Nalco cancels coal supply deal for Indonesia power plant

Jayanta Mallick Updated - March 12, 2018 at 02:17 PM.

National Aluminium Company Ltd has cancelled the coal linkage plan for its captive power plant in Indonesia.

The unit was to power the proposed $4-billion, half a million tonne per annum aluminium smelter in Indonesia’s East Kalimantan province.

Nalco recently communicated the decision to Middle East Coal (MEC), which was to supply five million tonnes of thermal coal a year to run a 1,250-MW plant.

Other options

“In the past 18 months, MEC failed to formalise the supply agreement,” B. L. Bagra, Nalco’s Chairman and Managing Director, told

Business Line .

Nalco’s board will now consider other options, including acquisition of a coal mine in Indonesia.

“Coal-fired power is the key to the proposed energy-intensive smelter project.

There are various options, such as finding another supplier or direct acquisition of a coal asset there… a call on the issue is expected in the near future,” he said.

Nalco could not wrap up the deal with MEC — a joint venture between Ras al Khaima Investment Authority and Trimex group of Dubai — even after short-listing of expressions of interest and an elaborate due diligence exercise.

Bagra said MEC, which holds the concession for 1.5 billion tonnes of coal resources in East Kalimantan province, could not achieve financial closure for its mining project.

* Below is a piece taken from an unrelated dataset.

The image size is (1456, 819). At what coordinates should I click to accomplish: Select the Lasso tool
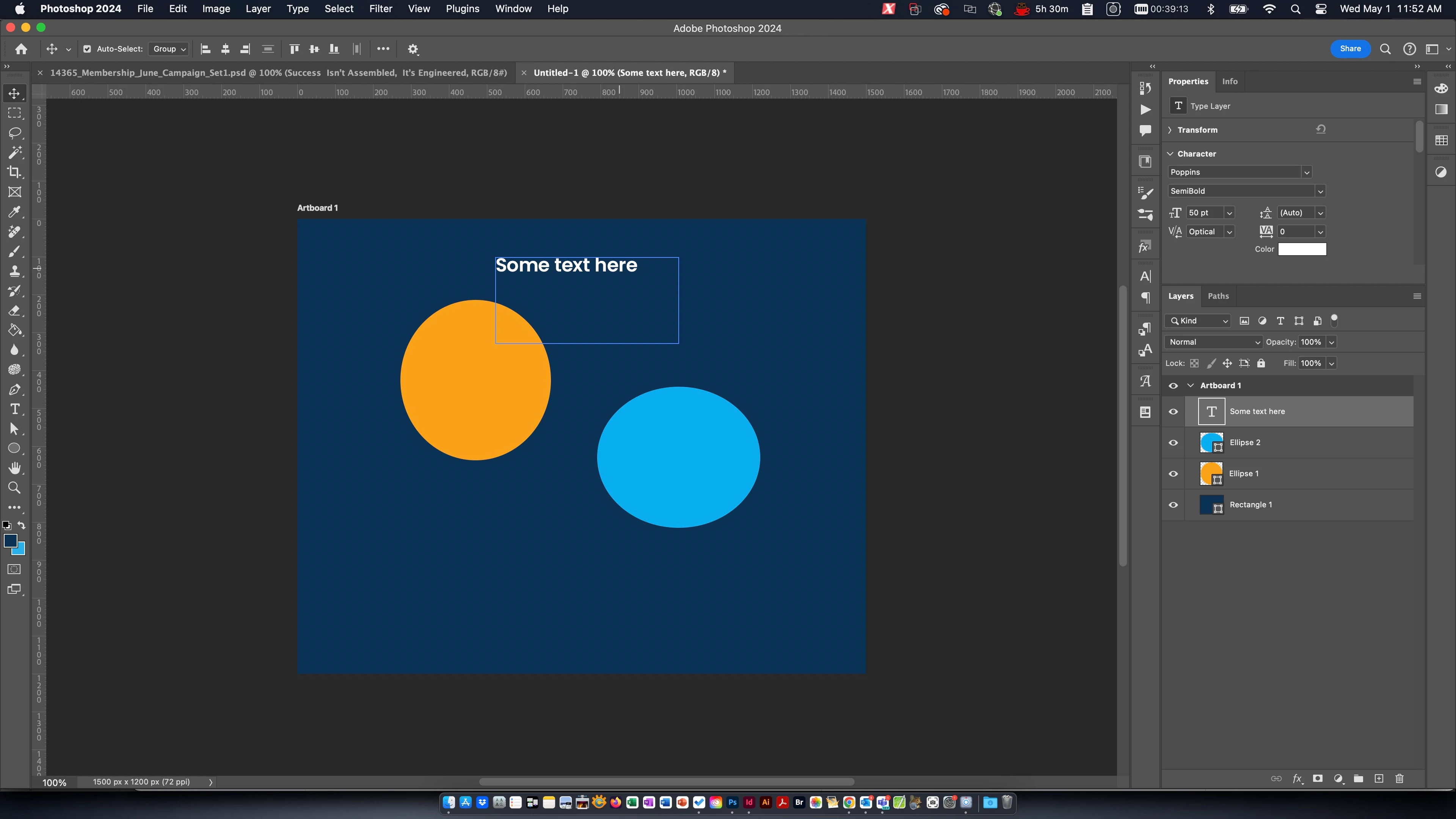point(15,133)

On this hinged Nalco’s supply agreement with MEC.

Nor could it complete its planned equity restructuring in the intervening period.

Rail corridor

Any equity re-jig would have put the spanner in the works as the due diligence exercise on MEC’s financial bid would have to be repeated.

“We had to terminate the bid and selection process as MEC also did not respond to our repeated inquiries,” Bagra said.

Also stuck are MEC’s plans to build, through a separate entity, a 125-km, 60 mtpa rail corridor linking the mine site to Kalimantan’s eastern coast, where a jetty was to be put up.

Under the MoU, Nalco was to have the right to use this infrastructure for bringing in alumina from India and evacuation of aluminium for export.

The MoU also provided for a share swap between the two project entities, conditional on their commissioning.